-- SOURCE MATERIAL --
BEGIN

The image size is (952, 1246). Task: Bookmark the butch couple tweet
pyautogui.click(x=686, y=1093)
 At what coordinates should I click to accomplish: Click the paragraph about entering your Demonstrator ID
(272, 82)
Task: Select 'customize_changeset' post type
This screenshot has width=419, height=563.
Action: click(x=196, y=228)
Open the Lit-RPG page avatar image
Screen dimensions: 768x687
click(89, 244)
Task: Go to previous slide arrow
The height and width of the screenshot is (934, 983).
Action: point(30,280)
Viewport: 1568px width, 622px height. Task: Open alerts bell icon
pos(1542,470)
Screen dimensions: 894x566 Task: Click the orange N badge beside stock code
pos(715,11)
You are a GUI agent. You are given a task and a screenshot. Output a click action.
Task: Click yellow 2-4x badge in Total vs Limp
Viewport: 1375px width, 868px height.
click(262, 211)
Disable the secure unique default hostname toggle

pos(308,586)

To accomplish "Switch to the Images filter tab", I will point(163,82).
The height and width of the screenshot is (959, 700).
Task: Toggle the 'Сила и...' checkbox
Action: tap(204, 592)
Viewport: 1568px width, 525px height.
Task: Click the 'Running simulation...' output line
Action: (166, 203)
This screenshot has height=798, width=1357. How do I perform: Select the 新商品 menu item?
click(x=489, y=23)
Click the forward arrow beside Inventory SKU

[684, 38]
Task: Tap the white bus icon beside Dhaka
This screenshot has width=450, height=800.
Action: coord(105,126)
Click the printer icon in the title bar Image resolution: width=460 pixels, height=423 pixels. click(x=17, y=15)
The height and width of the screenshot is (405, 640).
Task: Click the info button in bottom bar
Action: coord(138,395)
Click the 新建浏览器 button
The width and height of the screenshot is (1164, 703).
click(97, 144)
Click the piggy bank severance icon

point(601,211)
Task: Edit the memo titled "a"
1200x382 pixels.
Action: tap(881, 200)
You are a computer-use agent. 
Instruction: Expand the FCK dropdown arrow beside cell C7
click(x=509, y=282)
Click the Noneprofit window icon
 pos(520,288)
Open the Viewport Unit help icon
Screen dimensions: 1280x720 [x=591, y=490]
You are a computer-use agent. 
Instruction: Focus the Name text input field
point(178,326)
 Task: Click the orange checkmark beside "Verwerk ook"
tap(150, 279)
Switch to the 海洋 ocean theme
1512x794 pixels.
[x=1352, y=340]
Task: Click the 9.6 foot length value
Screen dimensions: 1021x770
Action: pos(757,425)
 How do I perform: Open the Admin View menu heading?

END

-- WHAT YOU SHOULD DO --
Nothing in the records should differ from the original when you retype them.

-- TASK RESPONSE --
The image size is (952, 1246). Task: Bookmark the butch couple tweet
pyautogui.click(x=686, y=1093)
 At what coordinates should I click to accomplish: Click the paragraph about entering your Demonstrator ID
(272, 82)
Task: Select 'customize_changeset' post type
This screenshot has width=419, height=563.
Action: click(x=196, y=228)
Open the Lit-RPG page avatar image
Screen dimensions: 768x687
click(89, 244)
Task: Go to previous slide arrow
The height and width of the screenshot is (934, 983).
Action: point(30,280)
Viewport: 1568px width, 622px height. Task: Open alerts bell icon
pos(1542,470)
Screen dimensions: 894x566 Task: Click the orange N badge beside stock code
pos(715,11)
You are a GUI agent. You are given a task and a screenshot. Output a click action.
Task: Click yellow 2-4x badge in Total vs Limp
Viewport: 1375px width, 868px height.
click(262, 211)
Disable the secure unique default hostname toggle

pos(308,586)

To accomplish "Switch to the Images filter tab", I will point(163,82).
The height and width of the screenshot is (959, 700).
Task: Toggle the 'Сила и...' checkbox
Action: tap(204, 592)
Viewport: 1568px width, 525px height.
Task: Click the 'Running simulation...' output line
Action: (166, 203)
This screenshot has height=798, width=1357. How do I perform: Select the 新商品 menu item?
click(x=489, y=23)
Click the forward arrow beside Inventory SKU

[684, 38]
Task: Tap the white bus icon beside Dhaka
This screenshot has width=450, height=800.
Action: coord(105,126)
Click the printer icon in the title bar Image resolution: width=460 pixels, height=423 pixels. click(x=17, y=15)
The height and width of the screenshot is (405, 640).
Task: Click the info button in bottom bar
Action: coord(138,395)
Click the 新建浏览器 button
The width and height of the screenshot is (1164, 703).
click(97, 144)
Click the piggy bank severance icon

point(601,211)
Task: Edit the memo titled "a"
1200x382 pixels.
Action: tap(881, 200)
You are a computer-use agent. 
Instruction: Expand the FCK dropdown arrow beside cell C7
click(x=509, y=282)
Click the Noneprofit window icon
 pos(520,288)
Open the Viewport Unit help icon
Screen dimensions: 1280x720 [x=591, y=490]
You are a computer-use agent. 
Instruction: Focus the Name text input field
point(178,326)
 Task: Click the orange checkmark beside "Verwerk ook"
tap(150, 279)
Switch to the 海洋 ocean theme
1512x794 pixels.
[x=1352, y=340]
Task: Click the 9.6 foot length value
Screen dimensions: 1021x770
Action: pos(757,425)
 How do I perform: Open the Admin View menu heading?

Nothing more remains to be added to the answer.